Exercise inputs —
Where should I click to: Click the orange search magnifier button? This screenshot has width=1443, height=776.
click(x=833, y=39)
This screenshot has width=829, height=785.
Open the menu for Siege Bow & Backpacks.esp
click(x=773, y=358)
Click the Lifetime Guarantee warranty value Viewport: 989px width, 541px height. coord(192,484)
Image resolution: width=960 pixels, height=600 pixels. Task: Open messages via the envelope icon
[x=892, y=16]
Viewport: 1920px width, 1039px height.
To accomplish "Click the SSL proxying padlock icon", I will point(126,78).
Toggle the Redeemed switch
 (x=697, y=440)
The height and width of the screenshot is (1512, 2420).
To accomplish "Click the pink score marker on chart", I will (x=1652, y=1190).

What needs to be done —
Copy exactly the lines above, from the one containing "The height and" through the very last line.

Exercise solution —
The height and width of the screenshot is (1512, 2420).
To accomplish "Click the pink score marker on chart", I will (x=1652, y=1190).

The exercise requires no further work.